-- WHAT NEEDS TO BE DONE --
The answer must be an exact copy of the lines from the one with "Instruction: Enable the" to the last line of the entries below, both included, and must contain no pictures.

-- EXTRACTED DATA --
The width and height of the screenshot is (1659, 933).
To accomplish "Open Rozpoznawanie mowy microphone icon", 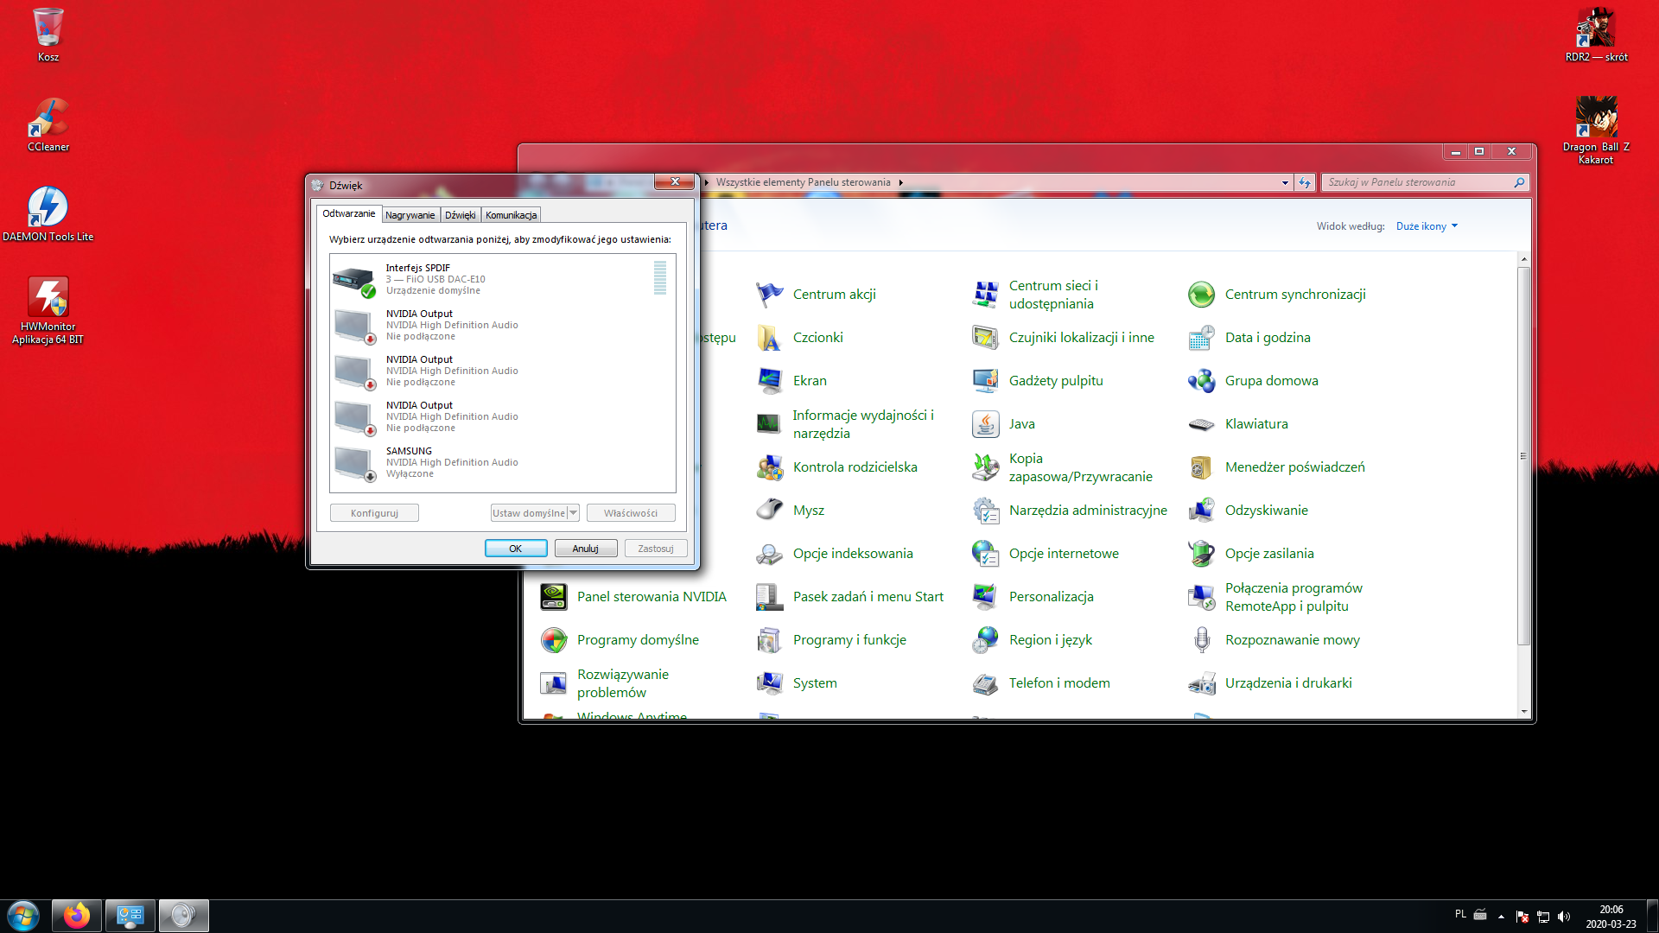I will click(1202, 640).
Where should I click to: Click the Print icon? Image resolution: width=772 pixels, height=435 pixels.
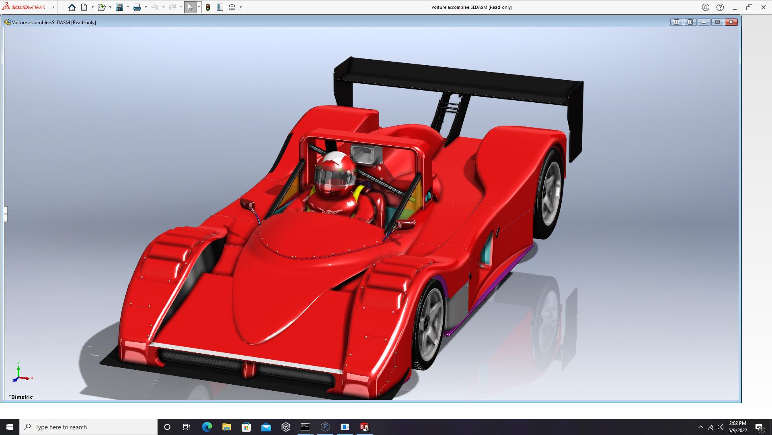pyautogui.click(x=137, y=7)
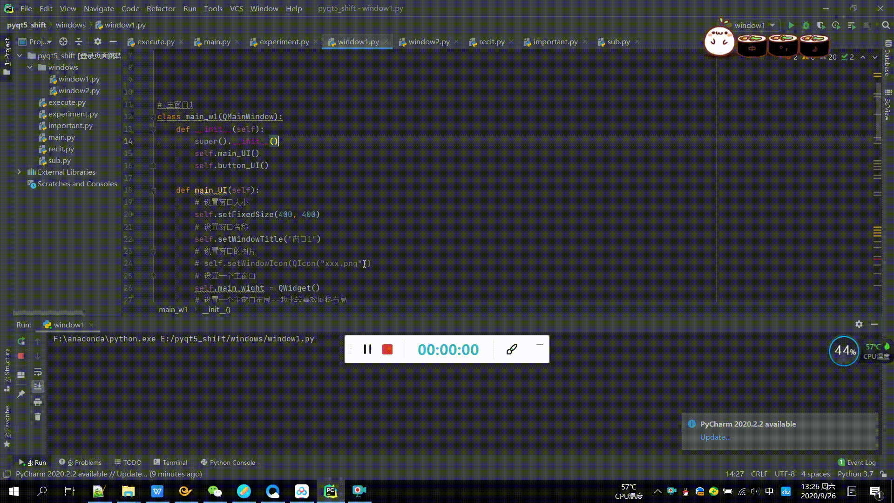Start debugging with the bug icon
The height and width of the screenshot is (503, 894).
coord(806,25)
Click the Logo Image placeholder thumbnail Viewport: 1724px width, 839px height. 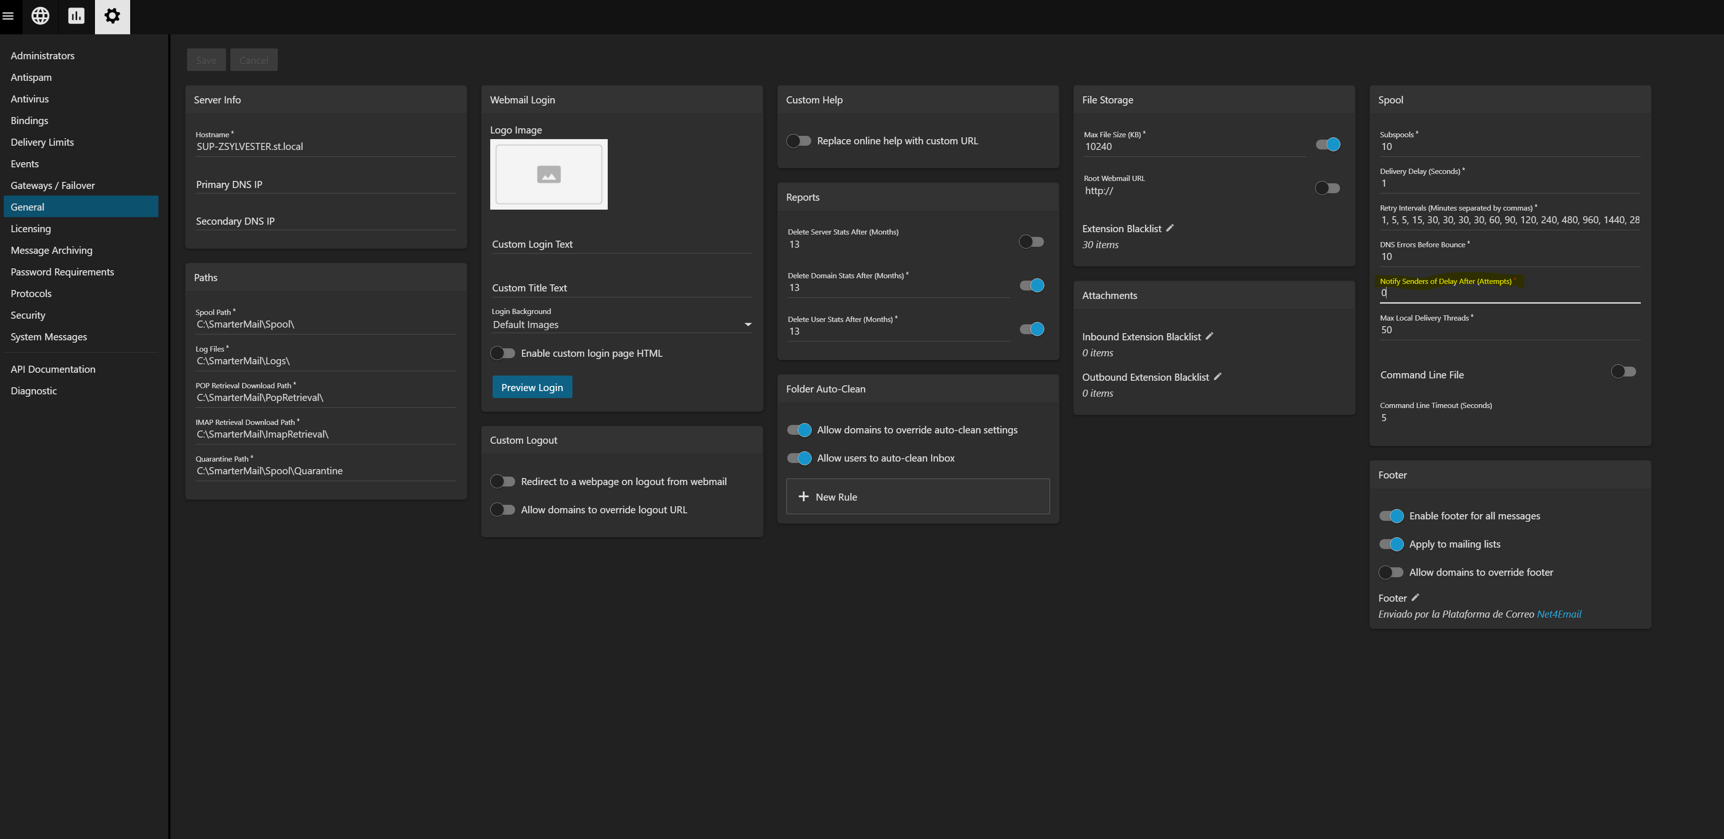coord(548,175)
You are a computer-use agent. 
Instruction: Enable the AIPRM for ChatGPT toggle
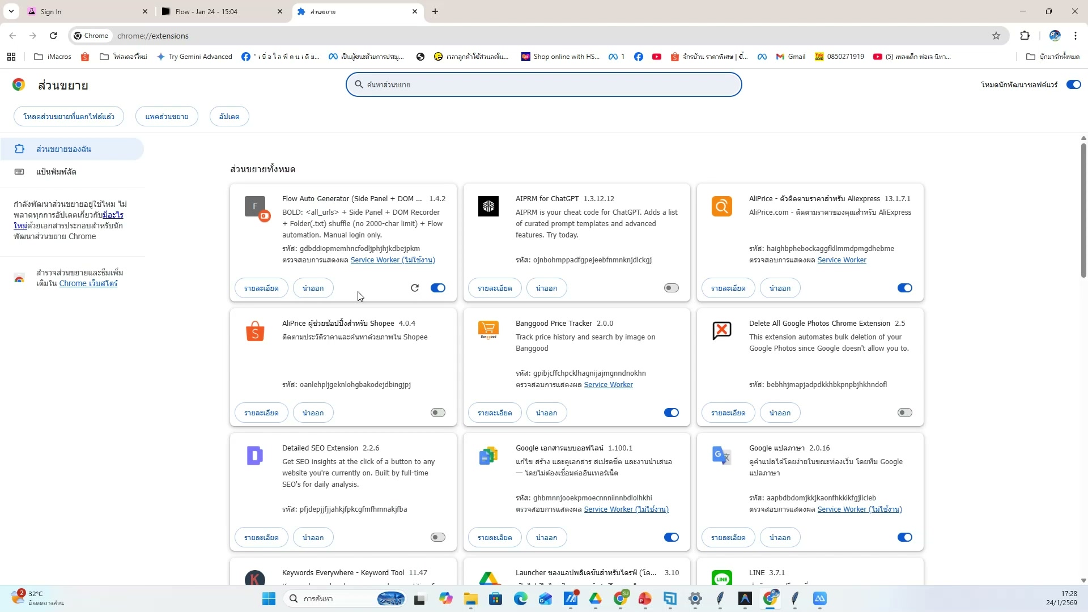pos(672,288)
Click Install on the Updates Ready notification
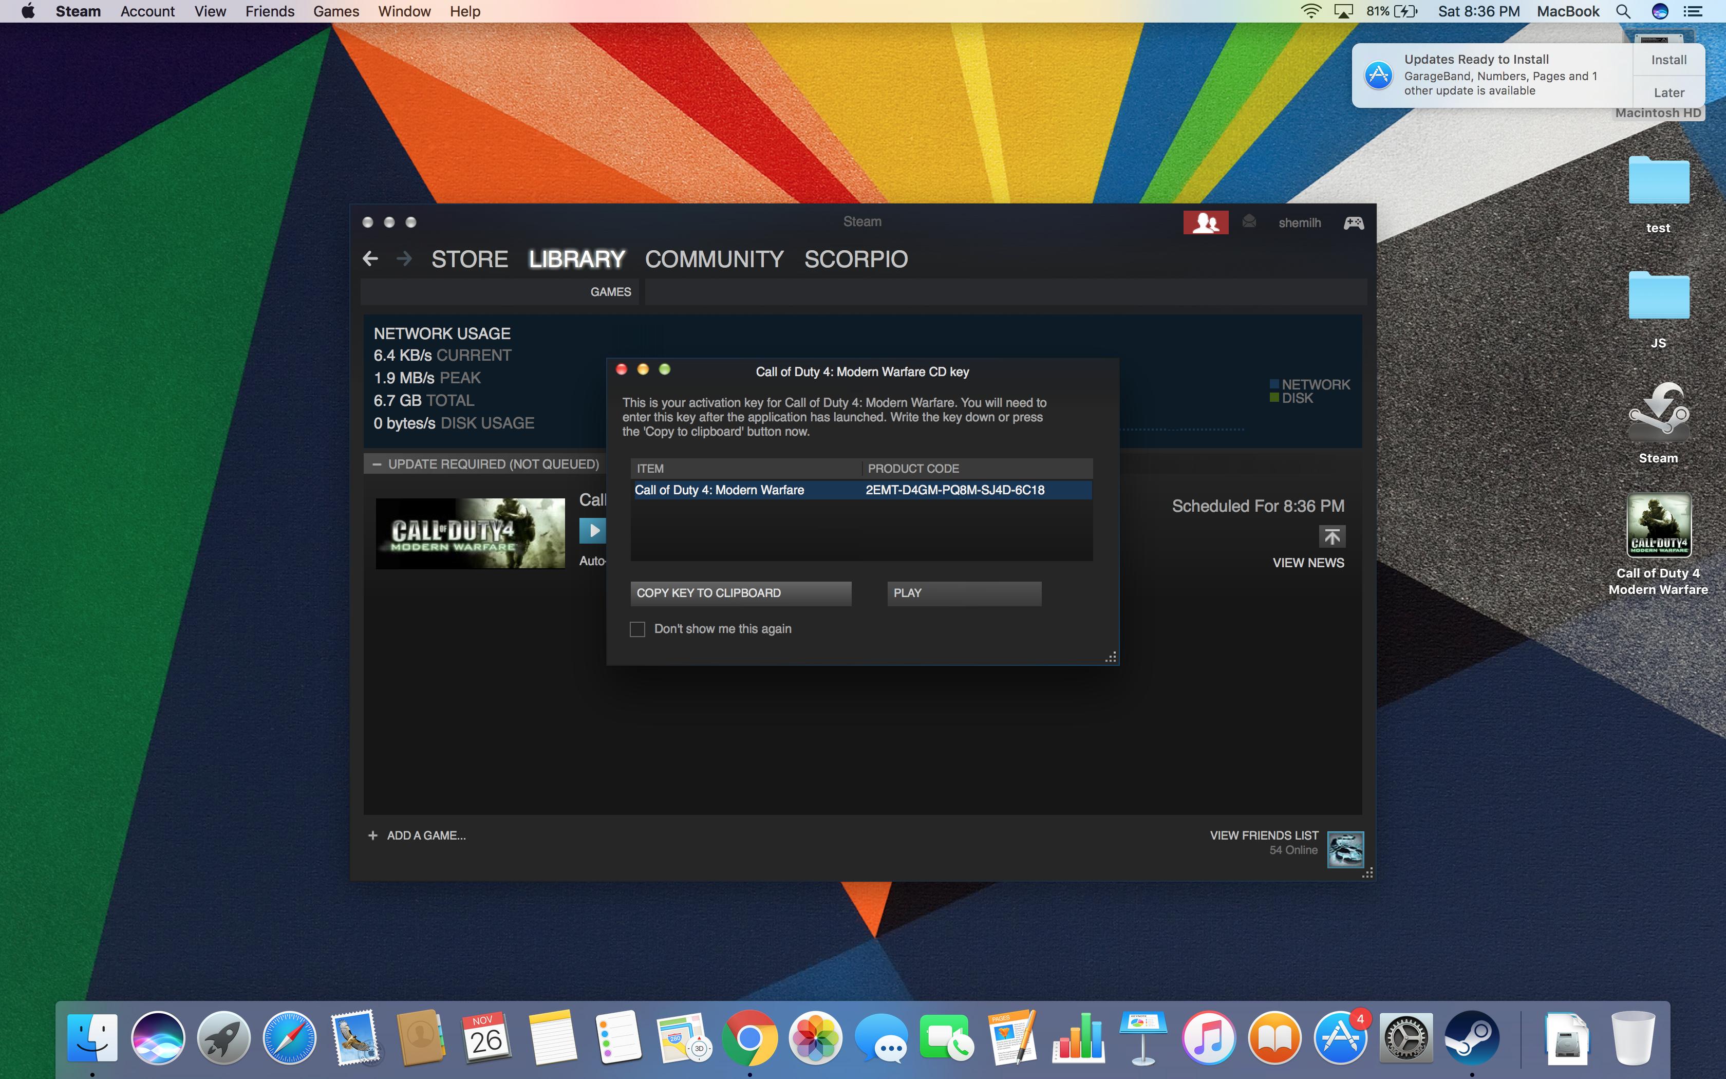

-- EXERCISE OUTPUT --
Instruction: Enable the AIPRM for ChatGPT toggle
pos(672,288)
Click Install on the Updates Ready notification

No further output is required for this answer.